With this, we have all the basic elements of the Archetypal Human framework represented graphically as follows:-

Let’s do a couple of quick examples of how to use this mnemonic. Although we’re going to use fictional characters, the point of the Archetypal Human framework is that it can be applied to any person.

We’ll start with Shakespeare’s King Lear.

Lear is obviously the hero of the story. He is biologically male. Lear is in the Elder phase of life and that is his archetypal manifestation in the story. However, Lear has not achieved elderhood. That is the archetypal mission set for him. Of course, he will not achieve it and, thus, his story is a tragedy. Therefore, we can say that Lear is in the shadow form of the archetype; the Shadow Elder.

We can use the levels of being concept to be more specific about Lear’s failure. Lear has achieved elderhood at the biological level of being, but that is no great achievement since it happens by default. At the socio-political level, he is thrust into elderhood at the beginning of the story by retiring from his position of king and handing power over to his daughters and son-in-laws. Thus, Lear is biologically and socio-politically in the Elder phase of life. Where Lear is not ready for elderhood is at the higher levels of being: the psychological and spiritual. The story of Lear is his almighty struggle at the highest levels of being, which is what makes it such a profound work.
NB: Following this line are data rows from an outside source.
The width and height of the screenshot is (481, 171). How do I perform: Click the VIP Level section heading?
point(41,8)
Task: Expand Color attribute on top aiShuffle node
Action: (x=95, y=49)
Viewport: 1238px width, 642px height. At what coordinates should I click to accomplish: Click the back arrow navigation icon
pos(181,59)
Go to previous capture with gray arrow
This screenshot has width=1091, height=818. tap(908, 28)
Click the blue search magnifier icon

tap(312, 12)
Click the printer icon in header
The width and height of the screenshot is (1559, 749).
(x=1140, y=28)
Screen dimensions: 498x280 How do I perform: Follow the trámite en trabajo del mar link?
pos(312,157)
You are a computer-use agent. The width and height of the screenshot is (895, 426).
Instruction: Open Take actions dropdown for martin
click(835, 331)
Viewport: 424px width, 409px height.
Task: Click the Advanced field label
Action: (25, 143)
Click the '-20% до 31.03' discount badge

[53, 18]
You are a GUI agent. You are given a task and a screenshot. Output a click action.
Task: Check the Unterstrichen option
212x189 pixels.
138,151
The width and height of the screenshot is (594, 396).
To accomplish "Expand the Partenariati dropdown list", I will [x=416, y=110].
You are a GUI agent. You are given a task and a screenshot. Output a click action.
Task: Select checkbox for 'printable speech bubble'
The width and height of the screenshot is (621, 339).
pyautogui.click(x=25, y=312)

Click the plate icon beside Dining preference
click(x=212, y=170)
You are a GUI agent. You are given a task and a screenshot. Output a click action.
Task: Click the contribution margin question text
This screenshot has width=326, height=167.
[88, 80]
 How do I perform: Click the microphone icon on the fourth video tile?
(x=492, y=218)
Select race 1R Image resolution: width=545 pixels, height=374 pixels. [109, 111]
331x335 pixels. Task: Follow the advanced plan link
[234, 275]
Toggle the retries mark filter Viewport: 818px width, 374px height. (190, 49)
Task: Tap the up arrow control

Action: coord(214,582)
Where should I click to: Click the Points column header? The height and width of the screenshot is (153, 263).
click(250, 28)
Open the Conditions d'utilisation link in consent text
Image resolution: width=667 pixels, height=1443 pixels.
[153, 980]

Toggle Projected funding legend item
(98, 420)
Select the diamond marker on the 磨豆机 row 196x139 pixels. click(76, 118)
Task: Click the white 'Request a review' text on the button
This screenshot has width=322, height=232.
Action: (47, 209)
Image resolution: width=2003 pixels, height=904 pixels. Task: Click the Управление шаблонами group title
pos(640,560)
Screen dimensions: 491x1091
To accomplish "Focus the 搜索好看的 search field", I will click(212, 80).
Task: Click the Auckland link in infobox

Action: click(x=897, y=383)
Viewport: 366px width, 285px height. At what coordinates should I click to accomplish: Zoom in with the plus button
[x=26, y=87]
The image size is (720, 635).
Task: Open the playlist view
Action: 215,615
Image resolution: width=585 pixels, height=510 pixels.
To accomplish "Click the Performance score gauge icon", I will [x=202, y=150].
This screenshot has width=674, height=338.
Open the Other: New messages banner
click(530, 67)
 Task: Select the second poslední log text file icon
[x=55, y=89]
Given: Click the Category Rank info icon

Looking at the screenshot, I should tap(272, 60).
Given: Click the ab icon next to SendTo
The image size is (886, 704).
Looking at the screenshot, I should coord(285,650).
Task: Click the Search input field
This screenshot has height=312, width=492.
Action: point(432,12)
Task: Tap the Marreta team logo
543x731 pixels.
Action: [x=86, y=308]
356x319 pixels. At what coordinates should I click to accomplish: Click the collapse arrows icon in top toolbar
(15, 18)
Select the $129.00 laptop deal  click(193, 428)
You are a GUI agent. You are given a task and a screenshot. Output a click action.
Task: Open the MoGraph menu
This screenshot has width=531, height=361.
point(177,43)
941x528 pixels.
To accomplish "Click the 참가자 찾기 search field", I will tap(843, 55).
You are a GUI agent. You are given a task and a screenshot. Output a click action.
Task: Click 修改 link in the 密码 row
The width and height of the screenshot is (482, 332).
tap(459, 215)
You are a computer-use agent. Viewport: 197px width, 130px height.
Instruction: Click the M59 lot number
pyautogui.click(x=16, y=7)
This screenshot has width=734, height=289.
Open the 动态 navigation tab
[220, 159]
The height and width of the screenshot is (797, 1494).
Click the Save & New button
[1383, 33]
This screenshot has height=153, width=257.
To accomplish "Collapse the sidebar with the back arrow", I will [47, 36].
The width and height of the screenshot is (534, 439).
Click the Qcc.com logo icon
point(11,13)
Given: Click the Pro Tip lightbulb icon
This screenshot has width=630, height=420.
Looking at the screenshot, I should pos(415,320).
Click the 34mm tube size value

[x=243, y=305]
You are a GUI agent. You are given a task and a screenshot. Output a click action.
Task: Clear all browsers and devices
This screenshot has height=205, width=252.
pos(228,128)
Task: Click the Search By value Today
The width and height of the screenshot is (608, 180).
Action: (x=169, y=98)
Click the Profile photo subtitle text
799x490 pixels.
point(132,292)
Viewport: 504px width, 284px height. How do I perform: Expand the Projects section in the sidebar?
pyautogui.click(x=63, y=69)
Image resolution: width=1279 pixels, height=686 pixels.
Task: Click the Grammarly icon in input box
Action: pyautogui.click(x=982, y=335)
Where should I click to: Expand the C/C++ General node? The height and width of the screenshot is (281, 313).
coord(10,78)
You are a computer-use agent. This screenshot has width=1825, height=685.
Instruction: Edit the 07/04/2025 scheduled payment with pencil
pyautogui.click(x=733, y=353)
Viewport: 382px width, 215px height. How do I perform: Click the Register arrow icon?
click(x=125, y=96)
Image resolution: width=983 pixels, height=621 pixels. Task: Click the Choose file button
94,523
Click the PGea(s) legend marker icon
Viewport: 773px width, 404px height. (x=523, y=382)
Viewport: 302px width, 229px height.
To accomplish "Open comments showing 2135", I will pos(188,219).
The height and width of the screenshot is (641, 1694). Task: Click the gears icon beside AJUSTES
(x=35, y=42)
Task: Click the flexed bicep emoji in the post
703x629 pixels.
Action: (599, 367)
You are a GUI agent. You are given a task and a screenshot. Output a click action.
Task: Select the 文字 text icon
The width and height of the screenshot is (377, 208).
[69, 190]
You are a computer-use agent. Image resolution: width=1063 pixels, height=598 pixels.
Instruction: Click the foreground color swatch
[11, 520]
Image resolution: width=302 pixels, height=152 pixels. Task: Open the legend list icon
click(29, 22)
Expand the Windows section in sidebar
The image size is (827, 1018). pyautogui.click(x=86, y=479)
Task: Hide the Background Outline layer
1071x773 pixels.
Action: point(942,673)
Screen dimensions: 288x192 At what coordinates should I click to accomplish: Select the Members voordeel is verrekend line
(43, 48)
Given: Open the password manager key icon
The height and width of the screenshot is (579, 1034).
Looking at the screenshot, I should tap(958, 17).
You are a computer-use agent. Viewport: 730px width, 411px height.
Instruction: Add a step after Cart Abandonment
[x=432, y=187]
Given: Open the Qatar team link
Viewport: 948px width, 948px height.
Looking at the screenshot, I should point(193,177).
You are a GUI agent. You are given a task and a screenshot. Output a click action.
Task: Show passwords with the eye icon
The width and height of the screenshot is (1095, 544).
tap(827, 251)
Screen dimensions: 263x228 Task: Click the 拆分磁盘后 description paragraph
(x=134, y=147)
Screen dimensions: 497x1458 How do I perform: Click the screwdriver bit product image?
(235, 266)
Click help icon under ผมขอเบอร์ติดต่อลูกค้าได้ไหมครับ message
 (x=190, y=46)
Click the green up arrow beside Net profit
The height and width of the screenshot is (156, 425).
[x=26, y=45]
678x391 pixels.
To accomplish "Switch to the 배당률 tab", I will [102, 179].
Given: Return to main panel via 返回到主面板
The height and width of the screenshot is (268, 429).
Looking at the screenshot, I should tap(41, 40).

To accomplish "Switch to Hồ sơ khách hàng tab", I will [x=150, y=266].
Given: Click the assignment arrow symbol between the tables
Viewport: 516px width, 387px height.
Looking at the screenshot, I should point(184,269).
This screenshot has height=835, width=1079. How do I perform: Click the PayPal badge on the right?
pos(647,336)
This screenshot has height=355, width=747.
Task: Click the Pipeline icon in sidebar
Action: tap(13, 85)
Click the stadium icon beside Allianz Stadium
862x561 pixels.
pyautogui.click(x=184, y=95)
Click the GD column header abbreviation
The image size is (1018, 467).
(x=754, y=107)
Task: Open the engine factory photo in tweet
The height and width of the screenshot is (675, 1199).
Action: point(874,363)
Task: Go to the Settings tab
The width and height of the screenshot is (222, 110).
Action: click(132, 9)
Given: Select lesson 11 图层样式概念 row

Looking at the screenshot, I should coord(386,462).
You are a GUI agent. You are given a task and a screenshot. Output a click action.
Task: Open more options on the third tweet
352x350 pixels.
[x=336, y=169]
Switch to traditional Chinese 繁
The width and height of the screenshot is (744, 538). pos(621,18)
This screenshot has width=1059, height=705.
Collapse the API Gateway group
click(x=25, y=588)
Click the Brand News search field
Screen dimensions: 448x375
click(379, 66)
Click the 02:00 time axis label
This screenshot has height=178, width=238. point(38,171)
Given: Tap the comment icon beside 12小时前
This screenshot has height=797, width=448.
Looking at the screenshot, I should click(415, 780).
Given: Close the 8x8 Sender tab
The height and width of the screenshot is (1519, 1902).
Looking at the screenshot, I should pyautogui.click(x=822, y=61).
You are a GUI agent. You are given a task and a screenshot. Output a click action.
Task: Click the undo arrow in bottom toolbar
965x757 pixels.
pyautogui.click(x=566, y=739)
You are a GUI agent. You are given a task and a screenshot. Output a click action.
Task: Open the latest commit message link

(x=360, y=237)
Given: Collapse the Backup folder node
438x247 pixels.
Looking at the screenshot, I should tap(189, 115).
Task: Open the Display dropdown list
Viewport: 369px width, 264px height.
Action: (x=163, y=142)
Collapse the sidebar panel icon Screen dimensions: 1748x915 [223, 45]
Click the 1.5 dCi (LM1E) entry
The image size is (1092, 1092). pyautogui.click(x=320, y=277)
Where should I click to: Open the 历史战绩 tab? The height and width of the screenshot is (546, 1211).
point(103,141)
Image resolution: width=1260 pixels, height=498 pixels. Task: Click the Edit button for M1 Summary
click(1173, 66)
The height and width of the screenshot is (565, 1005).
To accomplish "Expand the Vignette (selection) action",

The last element in the mnemonic diagram is the macrocosmic cycle. Since the story of Lear ends with the death of the king, we can see that the macrocosm is at the end of the disintegration phase. This reading is reinforced by the fact that Edgar is the one who will take command after the death of Lear. Edgar represents the archetype of the Fool and the new beginning which must follow the death of the king.

That gives a quick overview of the character of Lear. But we can do the same analysis for all the other characters in the play. Doing so allows us to draw out the relations between them.

For example, Goneril and Regan are female, Adult characters in shadow form while Cordelia is female, Adult in positive form (tragically cut short). However, just as Lear is an Elder at the biological and socio-cultural but not at the spiritual, the same is true for Goneril and Regan. Thus, we can also say that they are shadow characters.

Each of these stands alone as a character but also relate back to the Lear as symbols of his feminine anima (conversely, Lear is a symbol of their masculine animus). This is where the masculine-feminine distinction resonates at the psychological and spiritual level of being as well as the biological.

Note also that it is the interaction between the characters which denotes the macrocosmic dynamic. Lear is not just a father to Goneril and Regan, he is (or was), their king and his downfall is the also the downfall of the kingdom.

Let’s do one more quick example, this time using a more modern story: the original Star Wars trilogy.

The hero of the story is Luke Skywalker. Skywalker is an Orphan archetype who is matched against positive Elder archetypes in Obi-wan and Yoda and shadow Elder arhetypes in Darth Vader and Palpatine. Star Wars provides one of the more perfect exemplars of the shadow archetypal energy since the two shadow Elders are literally trying to pull Luke to “the dark side”.

At the macrocosmic level, Luke is aligned with the rebels against the imperial forces. This implies a macrocosmic cycle that sits right at the turning point between Growth and Breakdown. The movement towards empire signals the turn of the cycle away from culture (Growth) and towards power (Breakdown).

The original Star Wars trilogy achieves a happy ending at both the microcosm and macrocosm. Luke transcends from the Orphan to the Adult and becomes a Jedi at the same time that the rebel forces defeat the empire. This double payoff works so well precisely because it unifies the microcosmic and macrocosmic Hero’s Journeys.

That is the gist of the idea. No doubt, there’s room for improvement, but I’m really liking this first draft of the mnemonic image as a representation of the Archetypal Human framework.